Convert every line of the items below into a JSON list of strings, one string per line and no entries for blank lines. Omit the pictures from the output.
** Begin Data excerpts **
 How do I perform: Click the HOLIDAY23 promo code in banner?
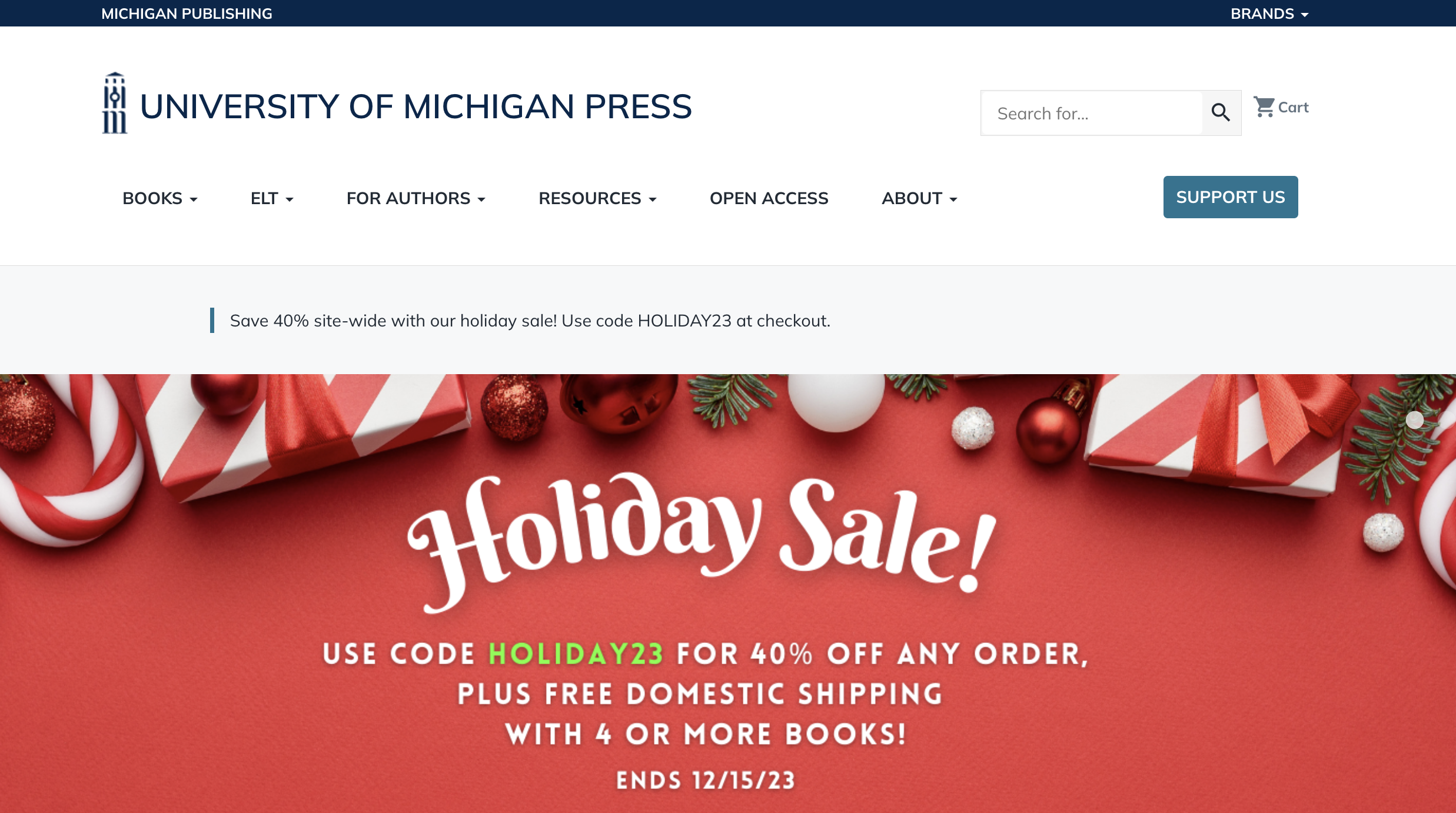click(x=576, y=654)
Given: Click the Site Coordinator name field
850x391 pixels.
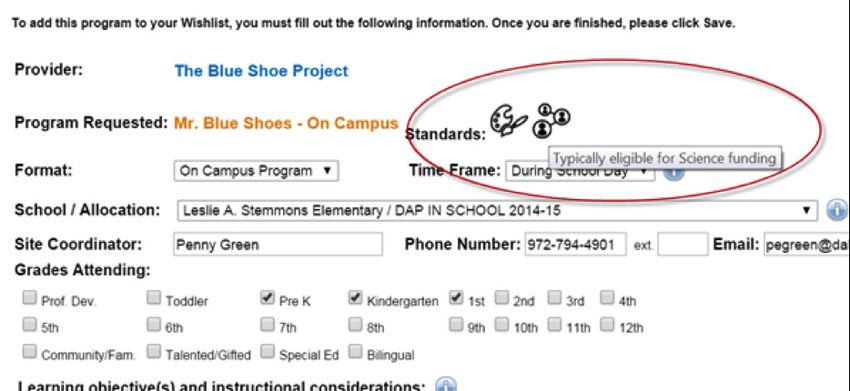Looking at the screenshot, I should click(278, 245).
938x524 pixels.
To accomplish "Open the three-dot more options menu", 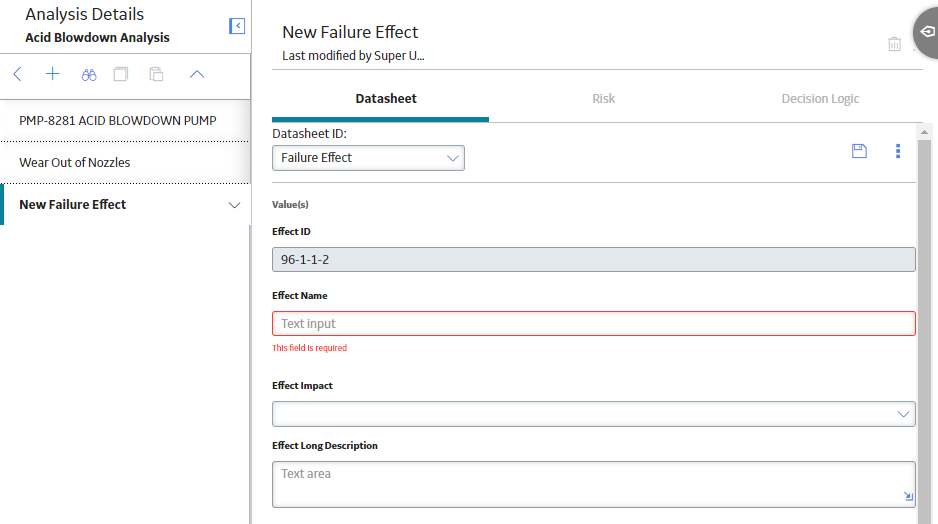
** End Data excerpts **
# Response to the task
[
  " How do I perform: Click the HOLIDAY23 promo code in banner?",
  "click(x=576, y=654)",
  "Given: Click the Site Coordinator name field",
  "850x391 pixels.",
  "Looking at the screenshot, I should click(278, 245).",
  "938x524 pixels.",
  "To accomplish \"Open the three-dot more options menu\", "
]